Потом пришла весна, клевое время путешествий, и каждый в нашей рассеявшейся компании готовился к той или иной поездке. Я был занят своим романом, а когда дошел до срединной отметки, то, съездив с теткой на Юг проведать моего братца Рокко, приготовился впервые отправиться на Запад.

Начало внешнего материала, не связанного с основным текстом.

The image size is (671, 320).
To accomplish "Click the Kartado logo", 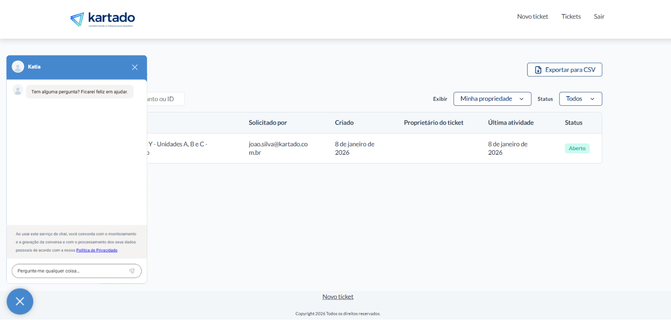I will 102,19.
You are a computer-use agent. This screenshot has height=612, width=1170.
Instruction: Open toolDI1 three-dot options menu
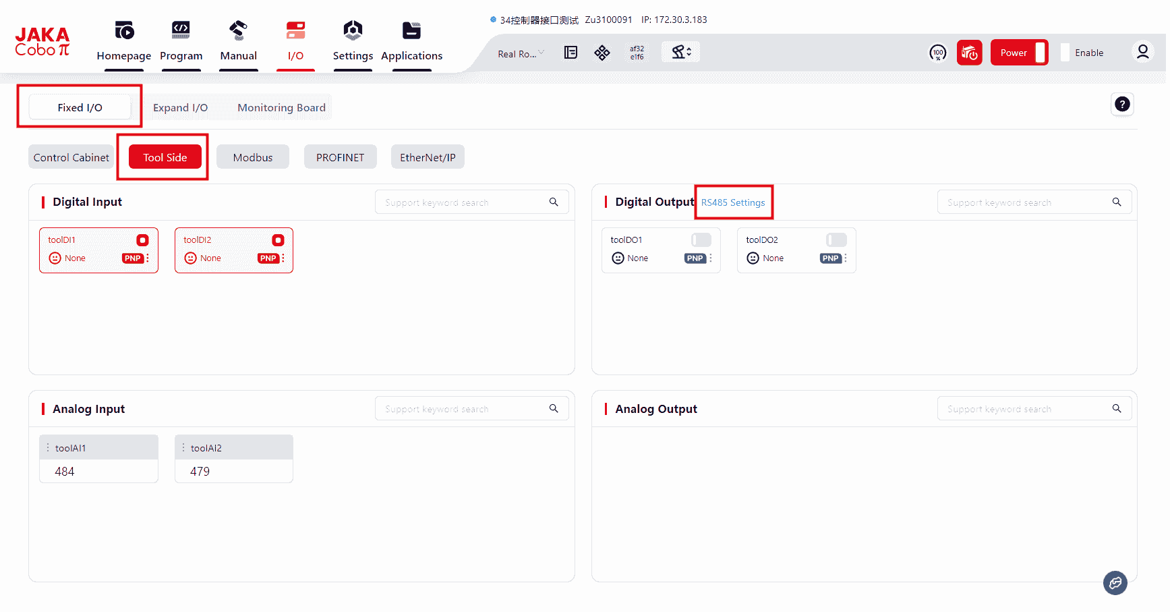(148, 258)
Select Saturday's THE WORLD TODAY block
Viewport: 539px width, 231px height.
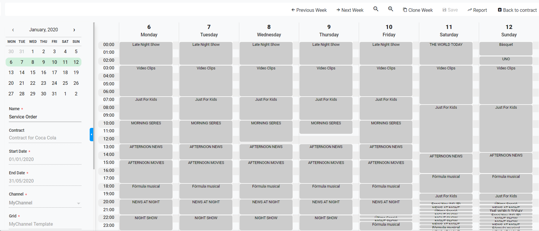(x=446, y=53)
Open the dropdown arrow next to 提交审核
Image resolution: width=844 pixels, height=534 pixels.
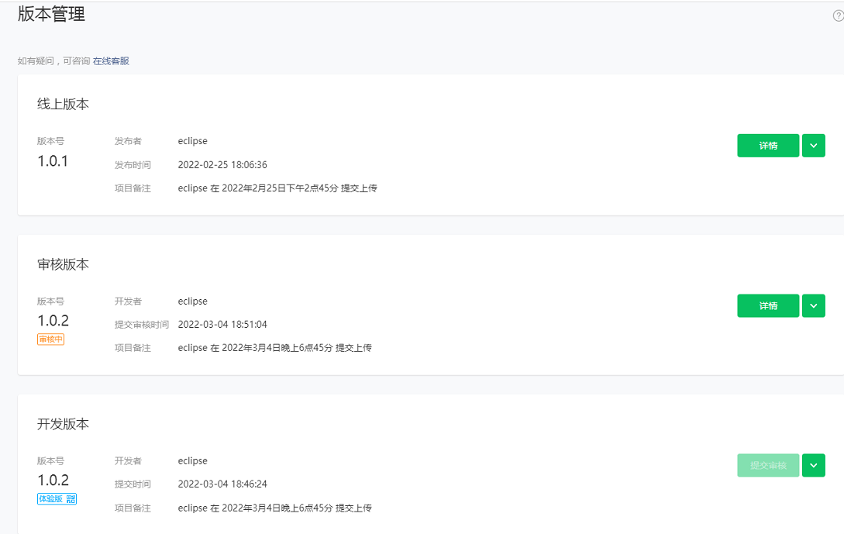813,466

Дин уже уехал. Мы с Карло проводили его со станции «Борзой» на 34-й улице. Наверху у них там было место, где за четвертачок можно сфотографироваться. Карло снял очки и стал выглядеть зловеще. Дин снялся в профиль, при этом жеманно оборачиваясь. Я сфотографировался прямо, отчего стал похож на тридцатилетнего итальянца, готового порешить всякого, кто хоть слово скажет против его матери. Эту фотографию Карло и Дин аккуратно разрезали бритвой посередке и спрятали половинки себе в бумажники. На Дине специально для великого возвращения в Денвер был настоящий западный деловой костюм: парень кончил свой первый загул в Нью-Йорке. Я говорю «загул», но Дин лишь впахивал на своих стоянках, как вол. Самый фантастический служитель автостоянок в целом мире, он может задним ходом втиснуть машину в узкую щель и тормознуть у самой стенки с сорока миль в час, выпрыгнуть из кабины, пробежаться между бамперами, вскочить в другую машину, дать кругаля со скоростью пятьдесят миль в час на крохотном пятачке, быстро сдать назад в тесный тупичок, бум – захлопнуть дверцу с такой срочностью, что машина подпрыгнет, когда он из нее вылетает; затем рвануть к будке с кассой, словно звезда гаревых дорожек, выдать квитанцию, нырнуть в только что подъехавший автомобиль, не успеет владелец и выбраться из него, буквально проскочить у того под ногами, завестись с еще не закрытой дверцей и с ревом – к следующему свободному пятачку, разворот, чпок на место, тормоз, вылетел, ходу; работать вот так без передышки по восемь часов в ночь, вечерние часы пик и часы пик после театральных разъездов, в засаленных штанах с какого-то алкаша, в обтрепанной куртке на меху и разбитых хлопающих башмаках. Теперь он к возвращению купил себе новый костюм: синий в тончайшую полоску, жилет и все остальное – одиннадцать долларов на Третьей авеню, с часами и цепочкой, и портативную пишущую машинку, на которой собирался начать писать в каких-нибудь денверских меблирашках, как только найдет там работу. Мы устроили прощальную трапезу из сосисок с фасолью в «Райкере»[9 - «Riker’s» – сеть нью-йоркских ресторанов, основанная Э. Уильямом Райкером и существовавшая в 1930-х – 1970-х гг.] на Седьмой авеню, а потом Дин сел в автобус и с ревом унесся в ночь. Вот и уехал наш крикун. Я пообещал себе отправиться туда же, когда весна зацветет по-настоящему, а земля раскроется.

Вот так вообще-то и началось мое дорожное житье, и то, чему суждено было случиться, – такая фантастика, что не рассказать нельзя.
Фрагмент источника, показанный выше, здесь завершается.